In a recent study published in Nature Neuroscience, PhD student Dan Wilson and Postdoc David Whitney from Prof. Fitzpatrick’s lab at MPFI assessed the orientation tuning of individual dendritic spines and evaluated how the nonlinear dendritic property shapes the computation of cortical pyramidal neurons. Non-linear dendrites are a key component of HTM theory and we were impressed by this ability to record live from populations of dendritic spines of single neurons (spines are essentially synapses). Prof. Spencer Smith at UNC has published several important papers on active dendrites. In his lab, researchers are now developing next generation 2-photon imaging systems, which enable simultaneously recording neuronal activities from multiple brain areas with expanded fields of view. This technique was published in Nature Biotechnology earlier this year.
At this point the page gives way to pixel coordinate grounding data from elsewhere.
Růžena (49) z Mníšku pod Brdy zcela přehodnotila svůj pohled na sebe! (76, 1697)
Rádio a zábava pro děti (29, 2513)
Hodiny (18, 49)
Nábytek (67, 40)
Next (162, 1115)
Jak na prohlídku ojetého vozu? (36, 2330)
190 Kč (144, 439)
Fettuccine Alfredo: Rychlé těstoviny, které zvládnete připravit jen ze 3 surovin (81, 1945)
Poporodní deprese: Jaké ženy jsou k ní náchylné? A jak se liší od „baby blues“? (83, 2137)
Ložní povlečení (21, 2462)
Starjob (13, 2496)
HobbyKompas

HTM theory is constrained by neuroscience evidence, and as such these experimental techniques can be useful tools to test predictions of the theory. We have described a set of testable experimental predictions in a paper published in Frontiers in Neural Circuits. For example, HTM theory predicts that each sensory input activates a sparse set of cells that are specific to the context of a sequence. These cells will then trigger active dendritic spikes and depolarize another set of cells that correspond to the upcoming inputs. In the future we hope it will be possible to directly test the presence of such “cell assemblies” with two-photon imaging or other techniques.